Efforts to overcome students’ learning difficulties in geometry: A didactic design of creative thinking skills through metacognitive approaches

Universitas Negeri Medan
Universitas Negeri Medan
Universitas Negeri Medan
Universitas Singaperbangsa Karawang
Didactic design Metacognition Prior knowledge Creative thinking skills Quadrangular

Galleys

Abstract

[English]Prior knowledge is crucial in connecting all available information so that new knowledge can be constructed through the processes of assimilation or accommodation. The objectives of this study are: (1) to identify the prior knowledge forgotten by students that causes difficulties in solving problems related to the area of Euclidean plane; (2) to describe the learning trajectory of creative thinking based on metacognition; and (3) to determine a didactic design that can reduce students’ difficulties in solving problems involving mathematical creative reasoning on the topic of Euclidean plane. This research uses a didactic design research method with two trials as a means to address the research questions and achieve the research objectives. The results show that the college students are still not creative or unable to move beyond their prior knowledge related to the patterns of the Euclidean plane. With their existing prior knowledge, the students are not able to analyze problems involving Euclidean plane into simpler parts, nor can they synthesize these parts into more complex forms (analysis and synthesis). More specifically, the students are unable to decompose Euclidean planes into smaller shapes of triangles and quadrilaterals as well as calculate their area or perimeter, nor do they understand the relationships between different shapes of Euclidean planes. To address these issues, a learning trajectory of creative mathematical thinking through metacognitive approaches has been developed, consisting of five stages: problem orientation, planning to solve the problem, realization of the plan, mastery of prior mathematical knowledge (concept of creativity), and evaluation of the solutions. Based on the trial outcomes, the developed didactic design sequence can reduce the difficulties faced by students.

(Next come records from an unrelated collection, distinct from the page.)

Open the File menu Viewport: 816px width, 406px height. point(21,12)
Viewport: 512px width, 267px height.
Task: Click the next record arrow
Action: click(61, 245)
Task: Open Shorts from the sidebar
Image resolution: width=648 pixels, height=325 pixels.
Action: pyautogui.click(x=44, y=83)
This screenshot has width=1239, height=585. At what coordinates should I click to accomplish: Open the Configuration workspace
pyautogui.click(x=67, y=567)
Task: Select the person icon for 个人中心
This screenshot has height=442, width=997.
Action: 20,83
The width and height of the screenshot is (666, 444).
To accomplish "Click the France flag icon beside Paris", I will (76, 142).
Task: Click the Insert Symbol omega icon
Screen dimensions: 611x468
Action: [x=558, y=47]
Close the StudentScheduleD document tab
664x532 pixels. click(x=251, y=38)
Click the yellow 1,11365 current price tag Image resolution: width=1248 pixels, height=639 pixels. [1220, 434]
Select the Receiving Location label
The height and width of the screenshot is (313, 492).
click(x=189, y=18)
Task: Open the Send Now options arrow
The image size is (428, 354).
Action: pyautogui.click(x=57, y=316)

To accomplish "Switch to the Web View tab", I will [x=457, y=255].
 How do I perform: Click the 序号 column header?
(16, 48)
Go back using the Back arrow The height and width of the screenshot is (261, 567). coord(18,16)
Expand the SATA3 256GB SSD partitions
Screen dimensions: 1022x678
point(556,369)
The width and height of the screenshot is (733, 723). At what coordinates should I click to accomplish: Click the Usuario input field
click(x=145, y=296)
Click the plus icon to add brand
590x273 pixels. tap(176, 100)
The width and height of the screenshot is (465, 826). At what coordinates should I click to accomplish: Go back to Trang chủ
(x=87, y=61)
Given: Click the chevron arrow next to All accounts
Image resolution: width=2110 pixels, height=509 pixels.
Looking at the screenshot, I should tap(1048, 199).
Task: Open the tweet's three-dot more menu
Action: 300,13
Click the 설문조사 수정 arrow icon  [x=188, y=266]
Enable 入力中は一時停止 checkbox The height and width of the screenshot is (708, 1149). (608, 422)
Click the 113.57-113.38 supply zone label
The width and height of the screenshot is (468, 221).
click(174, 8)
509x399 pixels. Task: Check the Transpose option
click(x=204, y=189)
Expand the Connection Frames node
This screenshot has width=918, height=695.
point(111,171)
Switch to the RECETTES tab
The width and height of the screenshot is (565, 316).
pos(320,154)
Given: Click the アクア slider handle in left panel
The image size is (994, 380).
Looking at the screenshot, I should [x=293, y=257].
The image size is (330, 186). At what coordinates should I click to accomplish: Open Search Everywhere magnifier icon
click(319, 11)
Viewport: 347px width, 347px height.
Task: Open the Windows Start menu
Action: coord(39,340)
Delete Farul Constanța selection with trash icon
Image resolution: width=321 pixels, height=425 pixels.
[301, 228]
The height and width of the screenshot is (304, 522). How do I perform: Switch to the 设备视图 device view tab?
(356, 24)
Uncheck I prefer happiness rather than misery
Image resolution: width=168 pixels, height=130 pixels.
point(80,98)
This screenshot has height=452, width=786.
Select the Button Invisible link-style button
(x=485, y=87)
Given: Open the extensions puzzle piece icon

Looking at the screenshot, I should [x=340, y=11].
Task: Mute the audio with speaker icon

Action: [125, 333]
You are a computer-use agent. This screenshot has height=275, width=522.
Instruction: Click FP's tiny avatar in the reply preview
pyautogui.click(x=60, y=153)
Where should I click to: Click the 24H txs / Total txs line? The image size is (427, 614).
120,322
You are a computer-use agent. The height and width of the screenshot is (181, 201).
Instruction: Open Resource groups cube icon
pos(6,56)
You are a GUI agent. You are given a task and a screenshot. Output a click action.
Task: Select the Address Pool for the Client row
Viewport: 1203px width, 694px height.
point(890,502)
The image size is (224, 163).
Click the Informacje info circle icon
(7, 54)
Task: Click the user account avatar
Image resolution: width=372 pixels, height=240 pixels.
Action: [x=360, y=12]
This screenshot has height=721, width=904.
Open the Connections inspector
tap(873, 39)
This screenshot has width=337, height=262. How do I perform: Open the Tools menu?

[Bahasa]Pengetahuan awal merupakan hal yang paling krusial dalam menghubungkan seluruh informasi yang ada sehingga pengetahuan baru dapat dikonstruksi melalui proses asimilasi atau akomodasi. Tujuan dari penelitian ini adalah (1) untuk mengidentifikasi pengetahuan awal yang dilupakan mahasiswa sehingga mereka kesulitan dalam menyelesaikan soal luas bangun datar, (2) mendeskripsikan lintasan pembelajaran berpikir kreatif berbasis metakognisi, dan (3) untuk mengetahui desain didaktik yang dapat mengurangi kesulitan mahasiswa dalam menyelesaikan masalah penalaran kreatif matematis pada materi luas bangun datar. Metode penelitian ini merupakan metode penelitian desain didaktik dengan dua kali uji coba sebagai cara untuk menjawab rumusan masalah sehingga tujuan penelitian tercapai. Hasil penelitian menunjukkan bahwa mahasiswa masih belum kreatif atau belum bisa keluar dari pengetahuan awal terkait pola bangun datar. Berbekal pengetahuan awal yang ada, mahasiswa belum mampu menganalisis permasalahan bangun datar ke dalam bagian-bagian sederhana serta mensintesis kembali bagian-bagian tersebut ke dalam bentuk yang lebih kompleks (analisis dan sintesis). Selain itu, mahasiswa belum mampu mengurai bangun datar menjadi segitiga atau segi empat yang lebih kecil dan menghitung luas atau kelilingnya serta belum memahami hubungan antara berbagai bangun datar (relasi antara bangun datar). Untuk mengantisipasi permasalahan tersebut, lintasan pembelajaran berpikir kreatif matematis berbasis metakognisi telah dikembangkan yang terdiri atas lima tahapan yaitu orientasi pada masalah, rencana mengatasi masalah, realisasi rencana, penguasaan pengetahuan matematika awal (konsep kreativitas), dan evaluasi hasil yang diperoleh. Berdasarkan hasil ujicoba, rangkaian desain didaktik yang dikembangkan dapat mengurangi kesulitan yang dihadapi mahasiswa.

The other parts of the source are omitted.